Re: Dilemma--constructive Criticism Only. by joella1: 3:21am On Aug 27, 2014
filiks:

It's ok if he can't stand oral too but its definitely not an African thing not to do it! African men love MouthAction!
Re: Dilemma--constructive Criticism Only. by filiks(m): 3:26am On Aug 27, 2014
joella1:

Don't get it twisted, he looooovvess to be on the receiving end(despite our church's teaching that its from the pit of hell),I used to give him till about 2-3years ago, the rationale behind me stopping is that if I aint getting, you will no longer receive!

Oh I get it.

I left one thing out; Touching himself

If he's doing a lot of it, he won't last in the real act.
Re: Dilemma--constructive Criticism Only. by joella1: 3:34am On Aug 27, 2014
filiks:

Oh I get it.

I left one thing out; Touching himself

If he's doing a lot of it, he won't last in the real act.
Re: Dilemma--constructive Criticism Only. by texanomaly(f): 3:39am On Aug 27, 2014
joella1:

Don't get it twisted, he looooovvess to be on the receiving end(despite our church's teaching that its from the pit of hell),I used to give him till about 2-3years ago, the rationale behind me stopping is that if I aint getting, you will no longer receive! He didn't make any comment or ask me why I stopped.

@texas,
Is there an uncircumcised man in naija?


I don't know. I've never been there and I haven't asked them all. grin
Re: Dilemma--constructive Criticism Only. by soulglo: 5:13am On Aug 27, 2014
joella1:

He will rather die, he is a conservative/spirikoko person..I suggested that to him like I got varied research that if he works on "himself" about an hour or so before the main event he could maybe go the distanced. He was embarassed and begged me not to bring it up again cos he feels like a failure and at a loss on what to do.
I can't stand to see him hurt.. He isn't a selfish person,he just has control issues.

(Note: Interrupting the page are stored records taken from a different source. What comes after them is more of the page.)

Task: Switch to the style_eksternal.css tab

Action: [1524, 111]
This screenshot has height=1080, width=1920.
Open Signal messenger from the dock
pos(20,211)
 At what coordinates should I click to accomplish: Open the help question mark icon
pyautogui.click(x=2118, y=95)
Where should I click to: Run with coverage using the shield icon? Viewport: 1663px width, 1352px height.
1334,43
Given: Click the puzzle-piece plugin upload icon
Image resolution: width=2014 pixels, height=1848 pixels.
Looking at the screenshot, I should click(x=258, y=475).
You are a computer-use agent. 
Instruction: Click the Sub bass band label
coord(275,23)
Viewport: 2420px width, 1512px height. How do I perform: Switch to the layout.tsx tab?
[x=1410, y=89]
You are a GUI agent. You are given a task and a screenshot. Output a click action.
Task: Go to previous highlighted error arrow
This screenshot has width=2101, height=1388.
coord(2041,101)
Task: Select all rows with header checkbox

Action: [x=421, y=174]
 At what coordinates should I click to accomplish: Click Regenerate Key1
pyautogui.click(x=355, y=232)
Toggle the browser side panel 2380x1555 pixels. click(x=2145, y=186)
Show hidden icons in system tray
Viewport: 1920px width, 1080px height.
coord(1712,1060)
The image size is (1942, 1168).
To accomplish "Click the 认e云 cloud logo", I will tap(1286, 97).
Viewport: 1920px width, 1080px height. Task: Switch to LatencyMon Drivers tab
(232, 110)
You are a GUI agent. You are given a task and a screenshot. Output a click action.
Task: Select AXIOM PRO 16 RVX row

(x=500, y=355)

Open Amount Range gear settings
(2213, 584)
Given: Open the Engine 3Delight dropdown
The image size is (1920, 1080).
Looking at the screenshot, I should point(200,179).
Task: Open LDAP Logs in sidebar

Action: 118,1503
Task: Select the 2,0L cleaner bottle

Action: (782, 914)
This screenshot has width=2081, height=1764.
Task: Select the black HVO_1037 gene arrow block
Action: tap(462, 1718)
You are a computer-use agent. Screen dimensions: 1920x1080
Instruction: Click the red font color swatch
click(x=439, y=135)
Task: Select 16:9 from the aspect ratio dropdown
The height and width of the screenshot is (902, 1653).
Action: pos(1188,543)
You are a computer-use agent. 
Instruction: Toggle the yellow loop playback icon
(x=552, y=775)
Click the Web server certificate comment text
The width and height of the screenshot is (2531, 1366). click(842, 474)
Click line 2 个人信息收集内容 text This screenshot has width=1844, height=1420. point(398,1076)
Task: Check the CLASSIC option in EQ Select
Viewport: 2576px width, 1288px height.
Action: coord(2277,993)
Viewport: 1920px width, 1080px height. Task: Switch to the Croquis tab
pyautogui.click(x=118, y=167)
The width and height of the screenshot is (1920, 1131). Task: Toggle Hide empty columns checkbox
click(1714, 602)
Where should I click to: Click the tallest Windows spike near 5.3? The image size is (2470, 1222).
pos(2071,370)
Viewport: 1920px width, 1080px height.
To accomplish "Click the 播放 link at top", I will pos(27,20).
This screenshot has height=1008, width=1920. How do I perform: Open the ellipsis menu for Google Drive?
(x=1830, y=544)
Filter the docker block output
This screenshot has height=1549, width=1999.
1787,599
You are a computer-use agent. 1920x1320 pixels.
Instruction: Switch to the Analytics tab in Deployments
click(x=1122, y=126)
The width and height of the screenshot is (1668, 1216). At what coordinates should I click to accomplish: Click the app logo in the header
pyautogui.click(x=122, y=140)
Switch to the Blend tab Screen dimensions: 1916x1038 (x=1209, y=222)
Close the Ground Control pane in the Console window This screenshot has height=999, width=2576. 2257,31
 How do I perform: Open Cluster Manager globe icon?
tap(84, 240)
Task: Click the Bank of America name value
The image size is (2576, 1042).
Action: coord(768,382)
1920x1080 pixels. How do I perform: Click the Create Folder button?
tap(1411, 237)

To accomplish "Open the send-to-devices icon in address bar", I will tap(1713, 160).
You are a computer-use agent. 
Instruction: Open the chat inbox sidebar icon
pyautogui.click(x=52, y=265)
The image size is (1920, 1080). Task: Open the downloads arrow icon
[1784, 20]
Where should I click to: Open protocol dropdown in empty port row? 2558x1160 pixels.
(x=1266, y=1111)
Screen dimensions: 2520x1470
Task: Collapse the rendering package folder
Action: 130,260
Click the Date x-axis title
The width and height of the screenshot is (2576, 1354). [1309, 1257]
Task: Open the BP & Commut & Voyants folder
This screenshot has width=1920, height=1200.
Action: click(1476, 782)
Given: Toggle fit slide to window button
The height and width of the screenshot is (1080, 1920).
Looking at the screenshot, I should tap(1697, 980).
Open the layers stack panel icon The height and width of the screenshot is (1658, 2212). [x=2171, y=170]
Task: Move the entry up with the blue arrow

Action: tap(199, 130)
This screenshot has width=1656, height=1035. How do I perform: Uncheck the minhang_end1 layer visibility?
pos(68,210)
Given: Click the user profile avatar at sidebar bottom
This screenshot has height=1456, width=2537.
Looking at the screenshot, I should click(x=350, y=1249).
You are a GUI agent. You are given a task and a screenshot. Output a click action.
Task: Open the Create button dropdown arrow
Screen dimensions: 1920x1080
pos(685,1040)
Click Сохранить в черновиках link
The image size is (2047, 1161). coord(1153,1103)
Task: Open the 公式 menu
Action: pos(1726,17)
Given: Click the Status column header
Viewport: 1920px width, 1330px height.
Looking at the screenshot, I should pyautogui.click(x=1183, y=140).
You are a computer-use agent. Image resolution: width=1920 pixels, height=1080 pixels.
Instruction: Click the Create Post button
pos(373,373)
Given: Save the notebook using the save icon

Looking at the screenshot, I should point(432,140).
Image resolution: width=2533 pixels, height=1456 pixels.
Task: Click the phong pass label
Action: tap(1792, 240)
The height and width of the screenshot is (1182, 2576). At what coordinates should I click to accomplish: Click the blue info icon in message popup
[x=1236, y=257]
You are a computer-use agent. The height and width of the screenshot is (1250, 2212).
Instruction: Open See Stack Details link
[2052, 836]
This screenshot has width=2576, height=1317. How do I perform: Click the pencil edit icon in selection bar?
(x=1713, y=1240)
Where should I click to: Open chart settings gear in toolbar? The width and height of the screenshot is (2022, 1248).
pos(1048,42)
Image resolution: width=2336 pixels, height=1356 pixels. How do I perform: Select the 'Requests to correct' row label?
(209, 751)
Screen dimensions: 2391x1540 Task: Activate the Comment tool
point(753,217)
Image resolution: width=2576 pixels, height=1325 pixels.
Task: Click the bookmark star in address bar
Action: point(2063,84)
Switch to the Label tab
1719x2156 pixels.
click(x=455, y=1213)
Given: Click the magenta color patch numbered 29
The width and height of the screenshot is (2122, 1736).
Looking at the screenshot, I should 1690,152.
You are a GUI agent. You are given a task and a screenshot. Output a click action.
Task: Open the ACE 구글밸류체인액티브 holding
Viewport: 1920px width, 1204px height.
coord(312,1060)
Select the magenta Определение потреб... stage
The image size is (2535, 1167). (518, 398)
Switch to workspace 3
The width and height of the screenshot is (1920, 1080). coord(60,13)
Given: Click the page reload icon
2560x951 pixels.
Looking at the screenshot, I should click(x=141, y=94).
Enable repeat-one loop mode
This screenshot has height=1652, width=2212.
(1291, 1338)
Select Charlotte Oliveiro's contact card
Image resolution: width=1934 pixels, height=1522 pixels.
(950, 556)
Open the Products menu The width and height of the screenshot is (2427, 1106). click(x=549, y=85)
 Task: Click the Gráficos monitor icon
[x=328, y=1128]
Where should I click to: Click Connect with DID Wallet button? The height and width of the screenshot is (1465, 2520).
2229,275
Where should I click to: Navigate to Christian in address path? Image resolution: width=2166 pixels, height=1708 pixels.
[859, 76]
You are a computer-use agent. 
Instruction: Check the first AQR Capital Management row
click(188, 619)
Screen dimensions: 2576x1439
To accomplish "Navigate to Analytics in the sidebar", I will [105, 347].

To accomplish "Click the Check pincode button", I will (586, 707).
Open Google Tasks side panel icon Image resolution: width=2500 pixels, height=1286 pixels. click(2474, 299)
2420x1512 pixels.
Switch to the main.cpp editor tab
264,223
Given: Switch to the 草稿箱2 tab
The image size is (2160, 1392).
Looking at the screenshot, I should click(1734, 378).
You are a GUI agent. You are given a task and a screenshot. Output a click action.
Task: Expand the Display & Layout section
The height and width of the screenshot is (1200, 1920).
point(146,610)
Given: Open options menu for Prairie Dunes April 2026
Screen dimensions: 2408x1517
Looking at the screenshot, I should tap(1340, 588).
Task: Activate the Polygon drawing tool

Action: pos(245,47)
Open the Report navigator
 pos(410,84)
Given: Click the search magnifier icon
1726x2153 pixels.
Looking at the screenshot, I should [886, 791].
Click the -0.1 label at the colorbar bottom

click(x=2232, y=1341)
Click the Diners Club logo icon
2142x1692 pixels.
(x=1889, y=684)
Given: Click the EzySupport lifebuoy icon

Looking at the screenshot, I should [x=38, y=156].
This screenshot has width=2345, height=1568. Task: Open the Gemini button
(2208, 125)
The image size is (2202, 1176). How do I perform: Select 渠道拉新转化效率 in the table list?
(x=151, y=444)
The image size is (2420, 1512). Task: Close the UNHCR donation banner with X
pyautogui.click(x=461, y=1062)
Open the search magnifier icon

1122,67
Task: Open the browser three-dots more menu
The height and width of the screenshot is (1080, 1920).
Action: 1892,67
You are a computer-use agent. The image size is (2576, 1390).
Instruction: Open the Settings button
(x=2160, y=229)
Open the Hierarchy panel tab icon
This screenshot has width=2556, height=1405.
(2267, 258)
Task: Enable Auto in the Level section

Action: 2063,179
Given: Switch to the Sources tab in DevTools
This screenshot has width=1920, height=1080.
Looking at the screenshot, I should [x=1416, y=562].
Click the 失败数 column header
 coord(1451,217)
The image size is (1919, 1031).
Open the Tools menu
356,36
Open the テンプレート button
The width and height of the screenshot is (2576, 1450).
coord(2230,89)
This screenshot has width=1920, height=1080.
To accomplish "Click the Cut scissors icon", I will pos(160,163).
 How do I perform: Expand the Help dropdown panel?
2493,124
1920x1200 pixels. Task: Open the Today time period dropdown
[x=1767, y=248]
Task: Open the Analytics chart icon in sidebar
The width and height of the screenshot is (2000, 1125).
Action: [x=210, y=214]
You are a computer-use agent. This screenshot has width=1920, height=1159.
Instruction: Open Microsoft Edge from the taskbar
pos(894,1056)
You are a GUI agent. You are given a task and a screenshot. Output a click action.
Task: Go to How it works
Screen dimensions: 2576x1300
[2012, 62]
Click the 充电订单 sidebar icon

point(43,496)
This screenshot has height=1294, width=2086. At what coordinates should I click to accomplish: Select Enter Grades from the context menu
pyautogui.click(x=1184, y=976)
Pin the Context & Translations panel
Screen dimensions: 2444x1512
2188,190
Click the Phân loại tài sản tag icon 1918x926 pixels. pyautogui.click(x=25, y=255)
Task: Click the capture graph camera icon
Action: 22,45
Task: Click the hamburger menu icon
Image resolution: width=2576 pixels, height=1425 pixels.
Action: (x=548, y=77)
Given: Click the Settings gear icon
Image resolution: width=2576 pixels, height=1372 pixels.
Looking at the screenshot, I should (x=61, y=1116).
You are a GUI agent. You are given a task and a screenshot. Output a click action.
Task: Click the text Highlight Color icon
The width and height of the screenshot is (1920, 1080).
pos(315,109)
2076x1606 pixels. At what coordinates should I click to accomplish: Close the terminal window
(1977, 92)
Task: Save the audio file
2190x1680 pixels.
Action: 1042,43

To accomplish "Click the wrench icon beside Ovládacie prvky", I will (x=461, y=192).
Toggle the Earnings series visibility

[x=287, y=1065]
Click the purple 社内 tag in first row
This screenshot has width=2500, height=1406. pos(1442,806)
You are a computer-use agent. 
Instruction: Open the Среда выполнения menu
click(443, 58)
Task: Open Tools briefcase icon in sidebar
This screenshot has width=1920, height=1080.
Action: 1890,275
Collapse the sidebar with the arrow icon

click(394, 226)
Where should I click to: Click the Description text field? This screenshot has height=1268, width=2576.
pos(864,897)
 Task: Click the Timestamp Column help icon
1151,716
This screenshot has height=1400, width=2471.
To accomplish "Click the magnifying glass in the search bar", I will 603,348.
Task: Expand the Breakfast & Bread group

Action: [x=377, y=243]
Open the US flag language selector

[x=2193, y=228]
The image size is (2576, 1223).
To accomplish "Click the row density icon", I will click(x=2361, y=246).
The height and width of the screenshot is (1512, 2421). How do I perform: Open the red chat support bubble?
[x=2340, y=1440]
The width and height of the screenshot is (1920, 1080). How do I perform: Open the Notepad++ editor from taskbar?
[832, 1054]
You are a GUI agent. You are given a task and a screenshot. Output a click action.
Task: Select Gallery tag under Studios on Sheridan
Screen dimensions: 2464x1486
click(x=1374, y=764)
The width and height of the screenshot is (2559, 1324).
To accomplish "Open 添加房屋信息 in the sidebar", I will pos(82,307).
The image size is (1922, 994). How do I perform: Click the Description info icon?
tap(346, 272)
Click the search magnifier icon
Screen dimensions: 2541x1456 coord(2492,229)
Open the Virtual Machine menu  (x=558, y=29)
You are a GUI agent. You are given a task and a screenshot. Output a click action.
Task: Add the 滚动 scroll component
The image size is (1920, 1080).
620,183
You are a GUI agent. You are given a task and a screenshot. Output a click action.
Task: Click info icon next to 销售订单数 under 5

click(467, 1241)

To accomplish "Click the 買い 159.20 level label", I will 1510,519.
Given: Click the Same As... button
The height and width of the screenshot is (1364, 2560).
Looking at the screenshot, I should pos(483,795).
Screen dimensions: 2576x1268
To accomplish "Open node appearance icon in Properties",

This is so sad. I really don't know what to say but please do not cheat on him. He has to change though.
Re: Dilemma--constructive Criticism Only. by freecocoa(f): 8:09am On Aug 27, 2014
Cheating on your husband is a big no no, don't even bother with that.

You knew this dude's problem from the get go so you have to find a way to live with it while trying to help him improve.

Till tomorrow, I'm still a supporter of 'don't marry him/her if something about them bothers you that much', it will save you a lot.